Lines from the one containing "Select the Allgemein tab" through the last line of the records below need to be repeated exactly; nothing else, and no pictures.

■ ■ ■

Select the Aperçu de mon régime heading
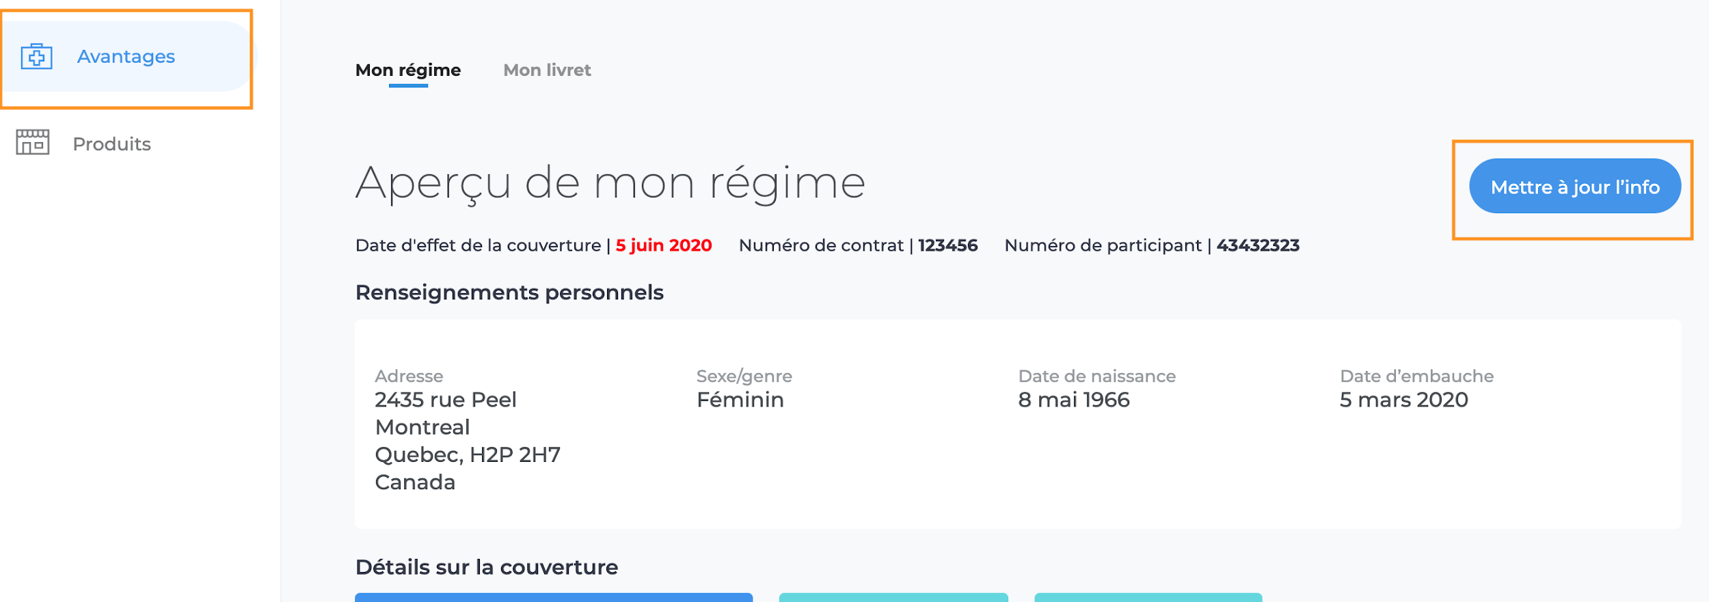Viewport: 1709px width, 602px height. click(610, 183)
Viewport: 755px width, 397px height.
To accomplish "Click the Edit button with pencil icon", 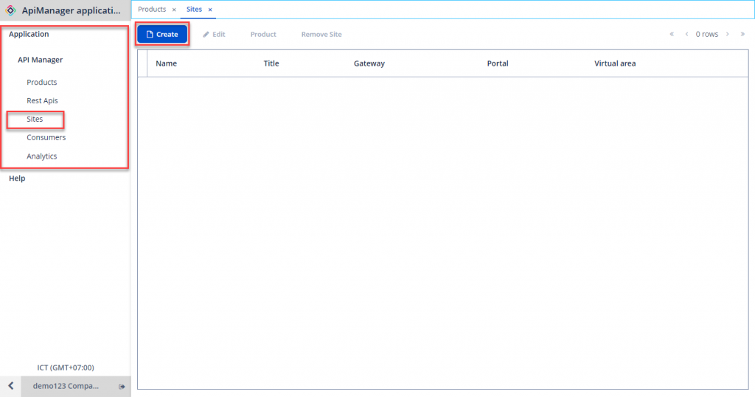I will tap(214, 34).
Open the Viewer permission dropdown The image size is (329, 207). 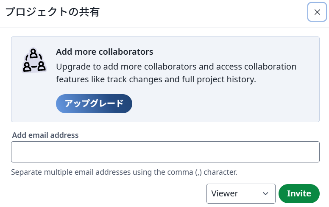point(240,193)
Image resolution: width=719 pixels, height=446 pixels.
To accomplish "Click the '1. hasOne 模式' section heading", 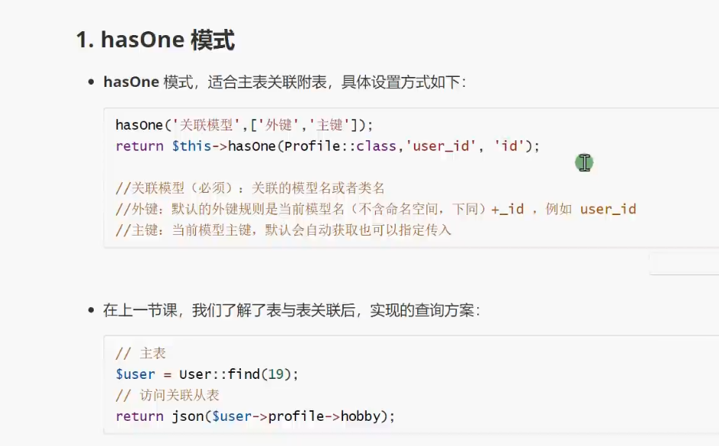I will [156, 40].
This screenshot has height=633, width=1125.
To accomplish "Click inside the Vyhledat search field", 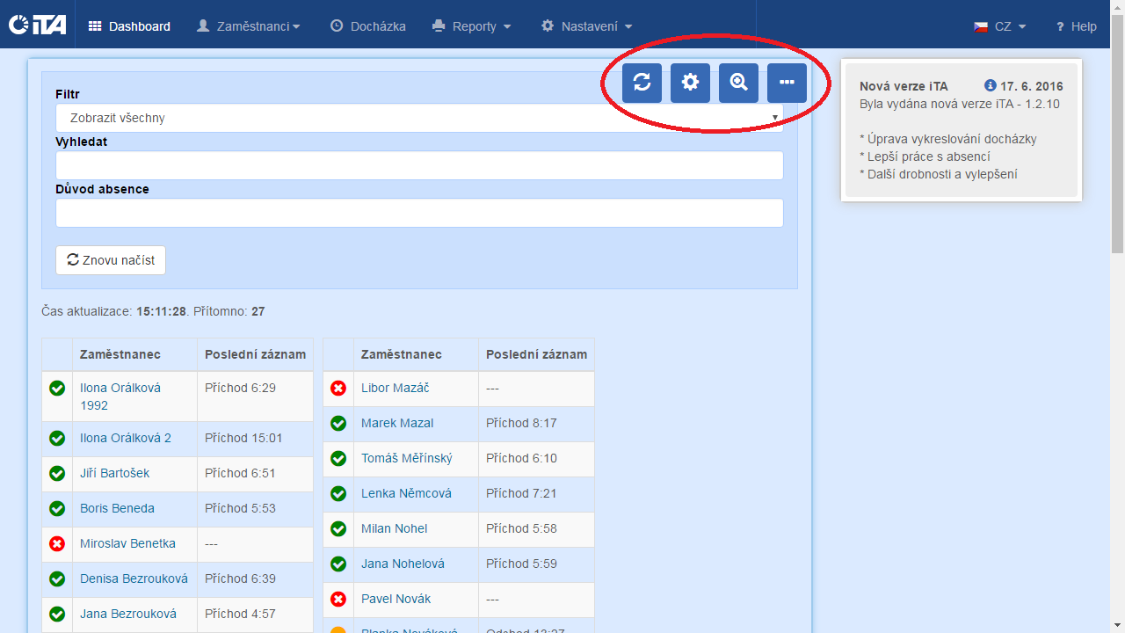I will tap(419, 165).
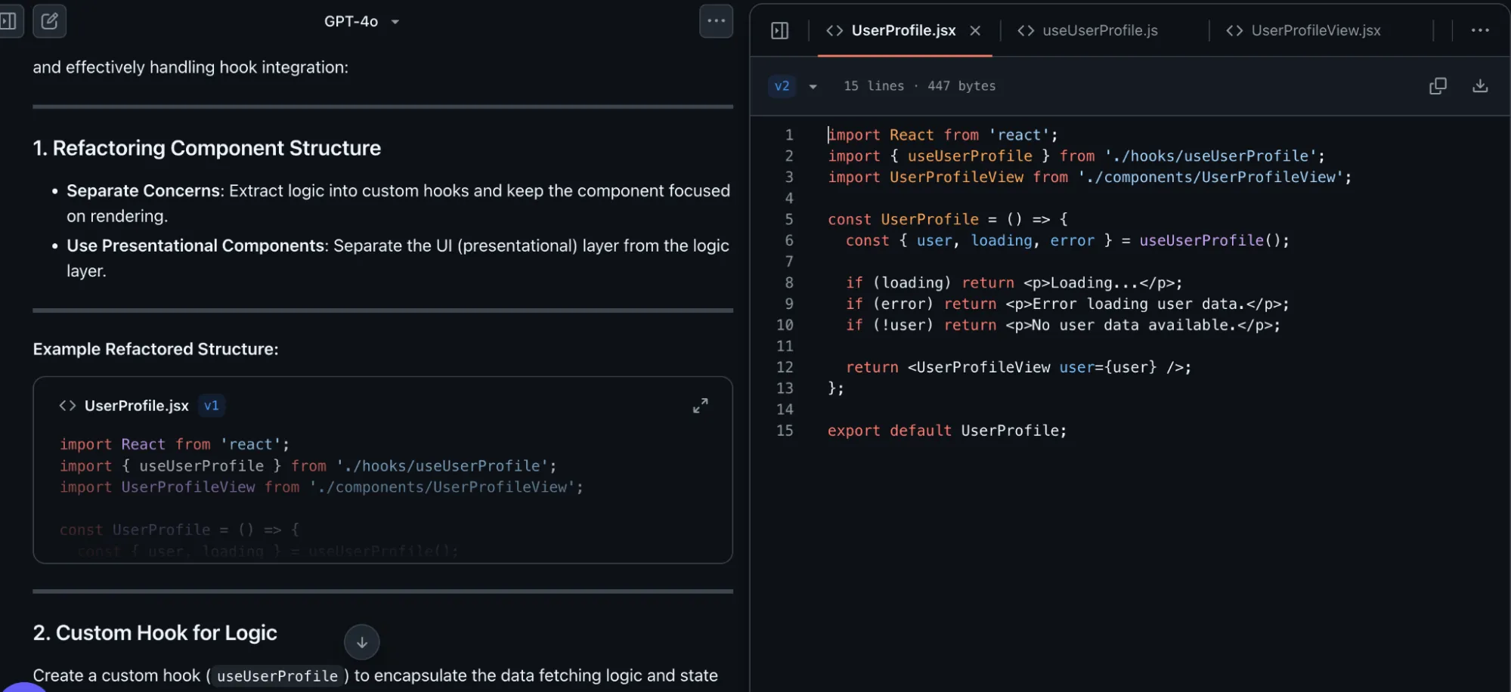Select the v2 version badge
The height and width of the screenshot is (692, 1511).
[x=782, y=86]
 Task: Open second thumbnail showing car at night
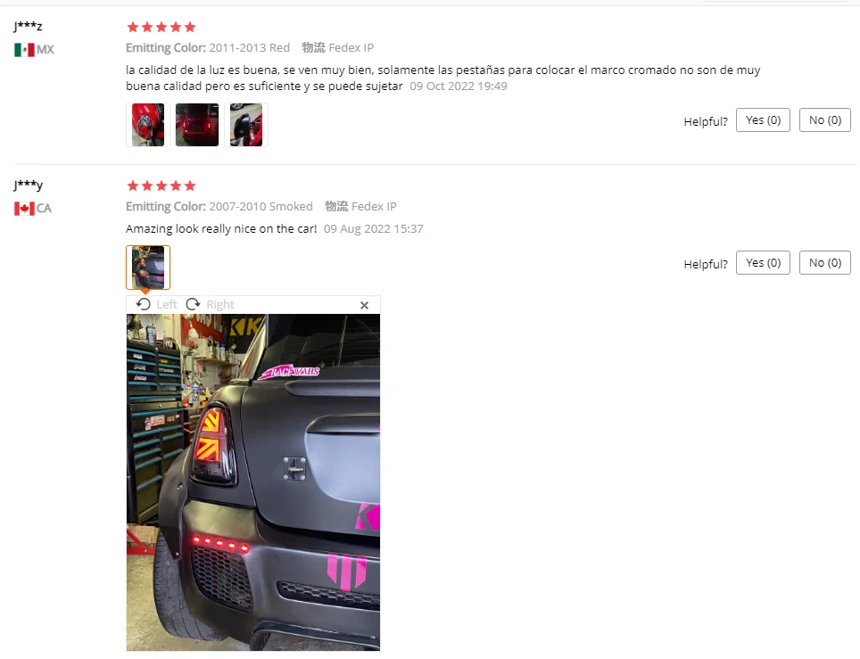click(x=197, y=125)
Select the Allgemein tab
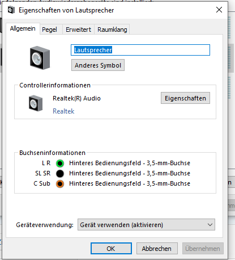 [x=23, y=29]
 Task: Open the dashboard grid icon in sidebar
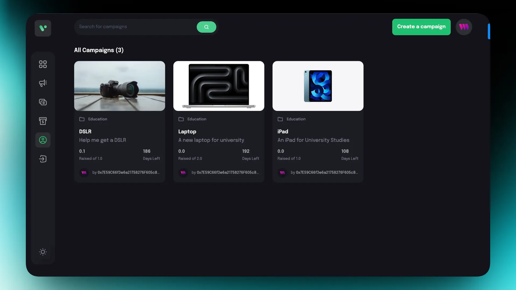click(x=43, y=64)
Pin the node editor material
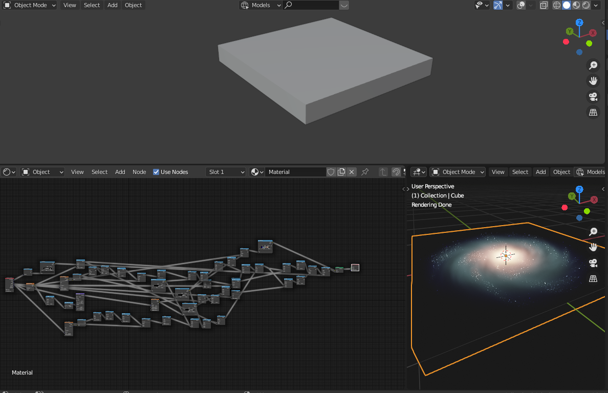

■ ■ ■

**Reply:**
Select the Allgemein tab
 [x=23, y=29]
 Task: Open the dashboard grid icon in sidebar
click(x=43, y=64)
Pin the node editor material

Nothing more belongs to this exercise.